1. 1239545424_jin-roh.jpg Jin-Roh, la brigade des loups

Même si chacun pourra discuter de la véritable force du film, il me semble que personne ne pourra nier la pertinence de la bande originale de Jin-Roh. Essentiellement limitées à l'usage d'instrument à cordes, la composition d'Hajime Mizoguchi peut sembler très classique dans la forme et même si elle reste très académique elle séduit par sa volonté constante de créer une réelle dynamique mélodique. Ainsi, on se surprend à trouver dans la plupart des piste une forte charge dramatique face à laquelle on a du mal à rester indifférent. Qu'il s'agisse de la gravité de Gray Black, de l'émotion contenue de Blue Cloud, de la sensibilité de Fragrance Rain, ou bien encore de la fragilité que suggère Long Destiny ; chaque piste, aussi courte soit-elle, montre toute l'étendue et la richesse de cette composition qui sait se faire cohérente sans être monolithique. Et puis parfois Jin-Roh c'est aussi un début électrique avec son Opening Version, mais surtout un final d'anthologie, qui aiguise même l'intérêt de ceux qui surprennent cette musique sans pour autant avoir vu le film. Personnellement, Jin-Roh fait sûrement partie des dix bandes originales qui m'ont le plus marqué parmi toutes celles que j'ai eu l'occasion d'écouter. Bien plus que le film dont elle est tirée, cette bande-originale mérite incontestablement qu'on s'y intéresse.

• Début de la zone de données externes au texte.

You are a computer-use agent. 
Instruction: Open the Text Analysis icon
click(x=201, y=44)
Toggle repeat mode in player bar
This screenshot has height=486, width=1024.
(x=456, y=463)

2. 1239545530_o_brother_soundtrack.jpg O Brother

On retient rarement un film des frères Coen pour sa musique comme on peut le faire pourtant pour un film de Quentin Tarantino ou bien encore un film de Steven Spielberg. Eh bien ce O'Brother est l'exception qui confirme la règle. Excitante accumulation de vieilles chansons country qu'on garde sans cesse en tête comme le You're My Sunshine de Norman Blake, l'Angel Band des Stanley Brothers ou bien encore l'électrique I'm A Man Of Constant Sorrow chantés par les fameux Soggy Bottoms Boys. Mais cette bande originale sait se distinguer par ses merveilleux chants féminins comme l'entrainant Keep On The Sunny Side des Whites, ou bien même l'amusant In The Highways chantées par les petites surs Peasall (qu'Orange a d'ailleurs pillé pour une de ses pubs mensongères pourris en enfer Orange !) Mais ma préférence, parmi tous ces chants de nymphes, va de loin vers les deux pistes interprétées par Alison Krauss : d'un côté I'll Fly Away bien entrainant, et de l'autre l'envoutant chant des sirènes Down In The River To Pray. Bref, O'Brother est une B.O. d'autant plaisante qu'elle est assez riche et atypique. Un vrai bonheur qu'on écoute que, personnellement, j'aime écouter régulièrement.

 

3. 1239545693_mononoke.jpg Princesse Mononoke

On avait déjà évoqué les compositions de Joe Hisaishi pour les films de Takeshi Kitano, mais il est aussi et avant tout connu pour son travail avec Hayao Miyazaki. A ce titre, la bande originale qui a été composée pour Princesse Mononoke est peut-être la plus flamboyante et la plus accessible au public occidental que nous sommes. Mises à part quelques pistes typiquement « hisaishiesque » comme Kodamas, Princesse Mononoke occulte souvent les instruments à connotations orientales, Hisaishi jouant essentiellement la carte du lyrisme grandiloquent, mais avec succès. Toutes les pistes reprennent pour l'essentiel le thème principal, mais sur des tonalités différentes. The Journey To The West rappellerait presque une version zen de Braveheart avec ses flutes, ses violons et à quelques rares instants ses cornemuses. The Encounter, jouée à la harpe, est peut-être encore plus épurée et évasive que la piste citée précédemment. Mais la véritable version qui refile de grands frissons de par ses grandes envolées lyriques reste néanmoins The Legend Of Ashitaka Theme. Il faut que mises à ces pistes précitées, le reste de la composition est plus classique et captive moins l'attention (si ce n'est peut-être cette chanson de Mera Yoshikazu dont le timbre vocal est aussi surprenant qu'envoutant). Néanmoins, ne serait-ce pour les quelques perles qu'il contient, cette bande originale est un vrai régal à écouter à réécouter, que ce soit pendant ou indépendamment du film.